In a study yesterday in The Lancet Infectious Diseases, its authors describe how a positive test for COVID-19 is associated with increased rates of diagnosis of various non–SARS-CoV-2 infections in the 12 months following an acute SARS-CoV-2 infection, even if the initial infection is mild to moderate.
They also found that patients hospitalized for COVID-19 infections were at greater risk for other infections in the year after illness, compared to patients who were hospitalized for influenza.
The study is based on data collected from the US Department of Veterans Affairs (VA) healthcare databases. The authors compared outcomes among 231,899 people with a positive COVID-19 test and 605,014 with a negative COVID-19 test (test-negative control group) from Nov 1, 2021, to Dec 31, 2023. Patient records were examined for a battery of 65 different laboratory tests for infectious illnesses in the 30 days to 12 months following documented COVID-19 illness.
Almost 50% higher rate of non-COVID respiratory infections
Compared with the test-negative control group, participants with a positive COVID-19 test who were not admitted had significantly increased rates of outpatient diagnosis of bacterial, fungal, and viral infectious illnesses (risk ratio [RR], 1.17; 95% confidence interval [CI], 1.15 to 1.19), outpatient respiratory infections (RR, 1.46), and admission to hospital for infectious illnesses (RR, 1.41), including for sepsis and respiratory infections.
Those data translate to increased risk of 17%, 46%, and 41%, respectively.
Overall, non-hospitalized COVID patients had higher rates in 32% of the 65 laboratory-based outcomes compared to those who tested negative for SARS-CoV-2.
That rate jumped in hospitalized COVID-19 patients, who had higher rates of positive results in 71% of the examined laboratory tests, after accounting for multiple comparisons with the COVID-negative cohort.
COVID may alter immune function
To further analyze the association between COVID-19 and subsequent infections, the authors compared people admitted to the hospital for seasonal influenza (3,293) and those admitted for COVID-19 (12,450) in the VA database and found that COVID patients had higher rates of admission to hospital for infectious illnesses (RR, 1.24), admission to hospital for sepsis (RR 1.35), and in-hospital use of antimicrobials (RR, 1.23).
In a commentary on the study, Gabriel Chodick, PhD, MHA, from Tel Aviv University, said these findings are important because they show that, even among patients with only moderate infection, COVID-19 seems to alter the immune system and make patients more vulnerable to future illnesses.
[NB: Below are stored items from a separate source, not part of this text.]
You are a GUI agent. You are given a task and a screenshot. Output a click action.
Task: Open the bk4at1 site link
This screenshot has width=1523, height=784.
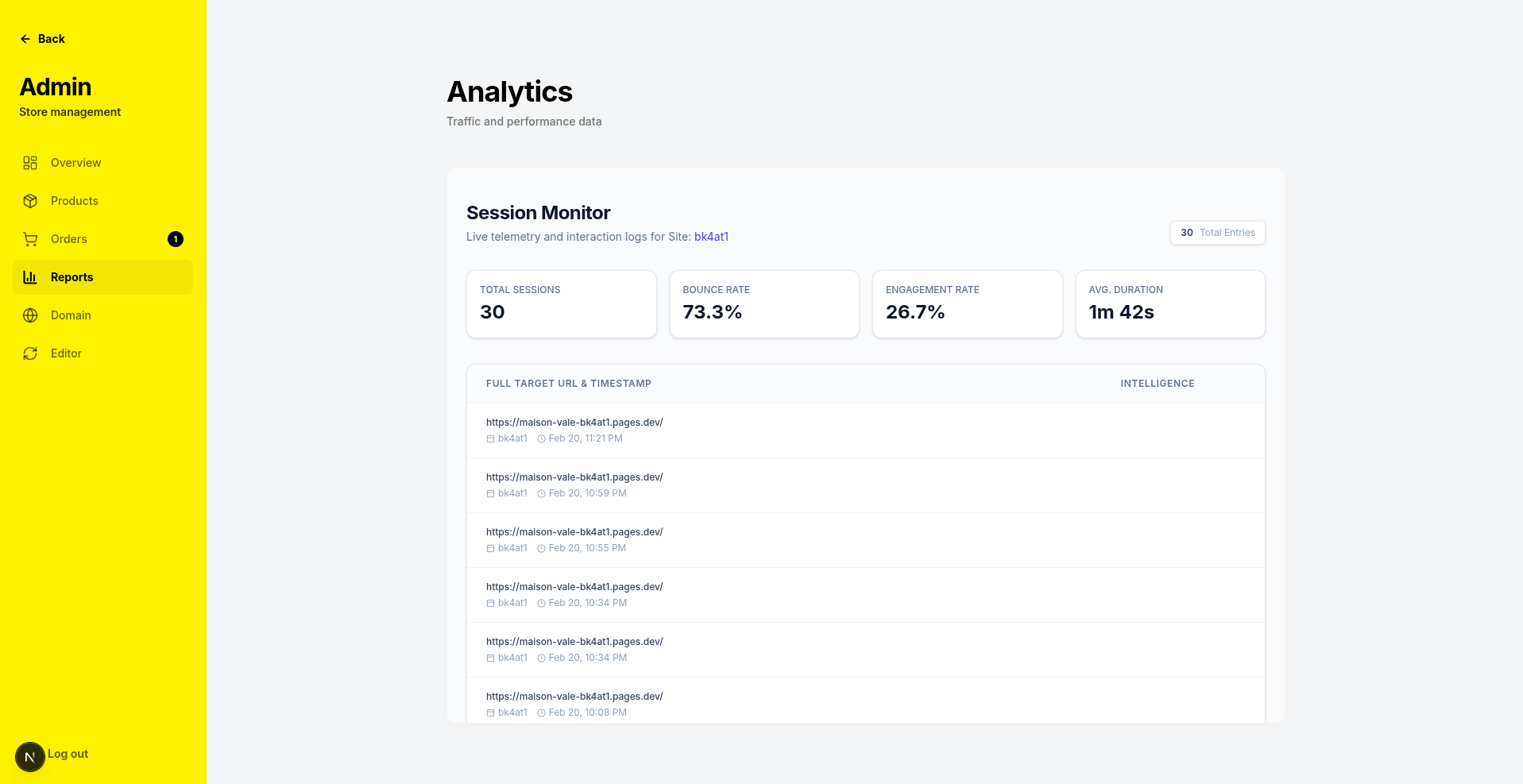click(x=711, y=237)
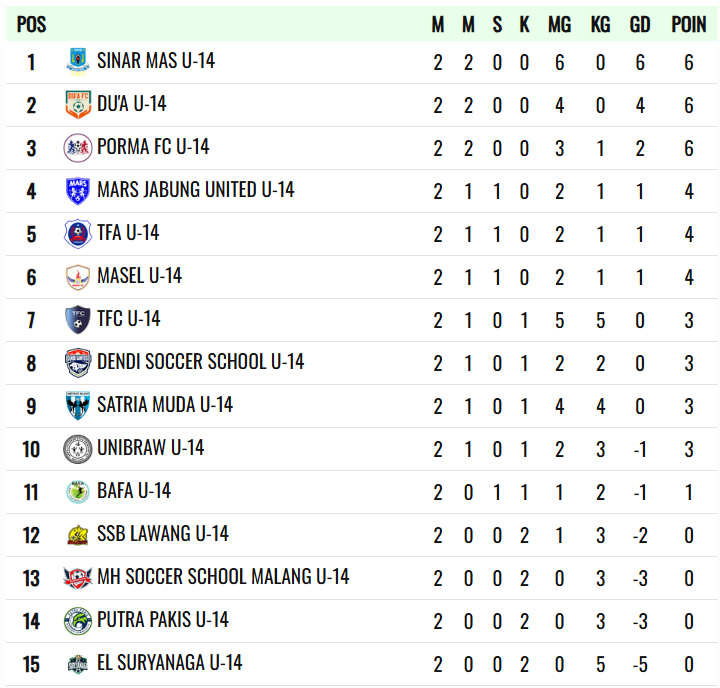Screen dimensions: 720x688
Task: Open the El Suryanaga U-14 team link
Action: point(170,663)
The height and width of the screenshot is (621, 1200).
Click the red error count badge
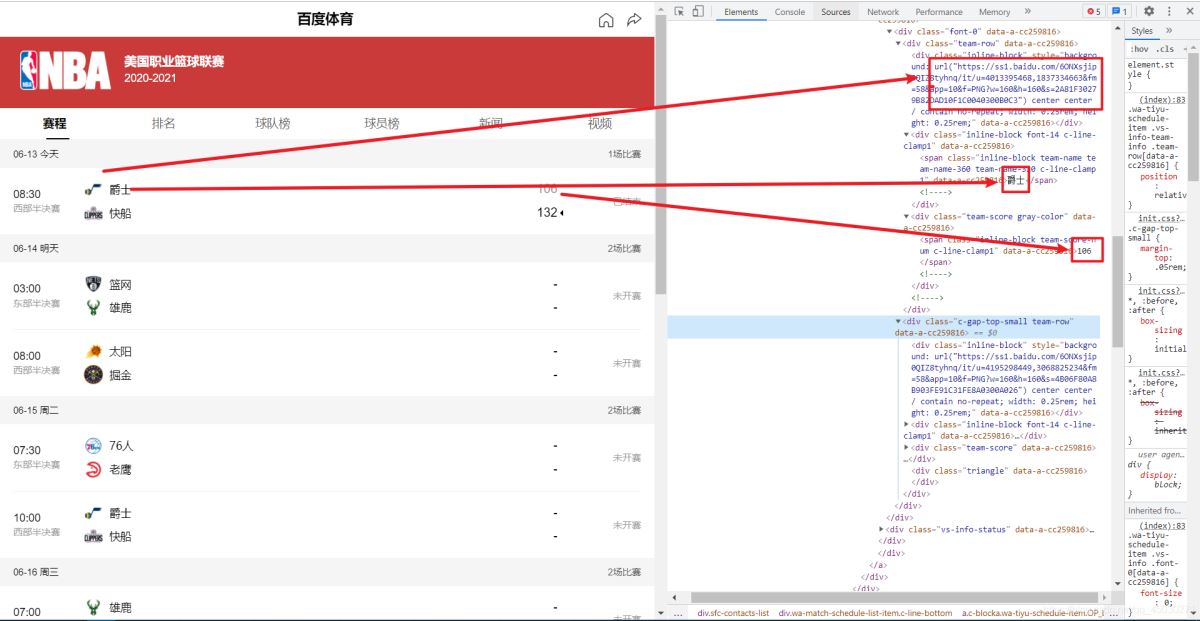tap(1094, 11)
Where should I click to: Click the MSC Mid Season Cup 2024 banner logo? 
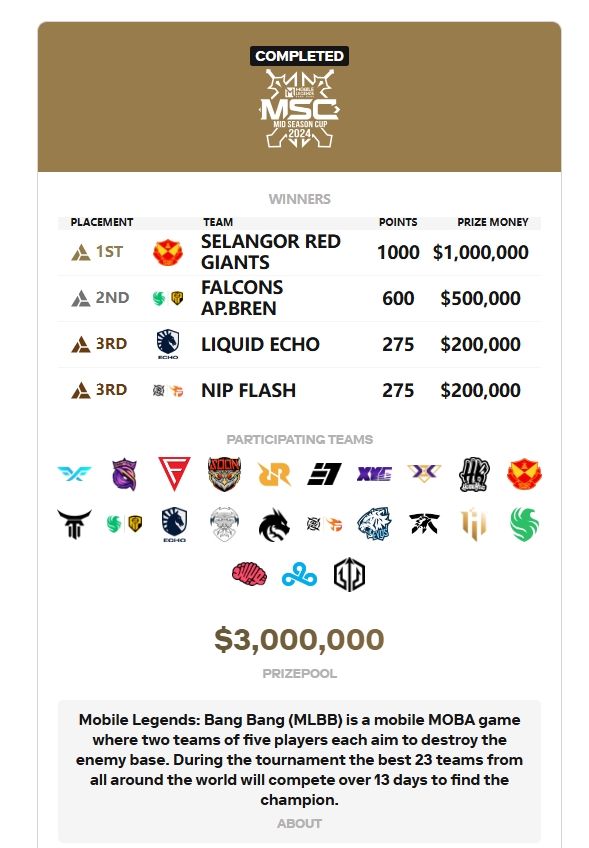click(x=299, y=109)
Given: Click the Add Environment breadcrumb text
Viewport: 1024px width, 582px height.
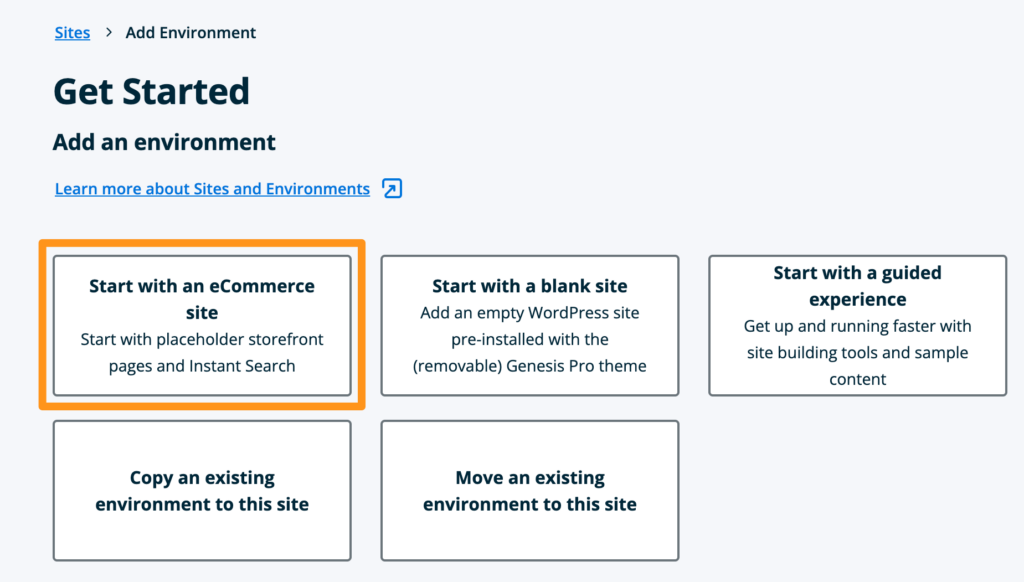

These findings have important implications for understanding the potential impact of COVID-19 on long-term immune function and susceptibility to pathogens.
"These findings have important implications for understanding the potential impact of COVID-19 on long-term immune function and susceptibility to pathogens," Chodick writes. "The evidence suggests effects extending beyond the acute phase of infection, affecting even mild cases."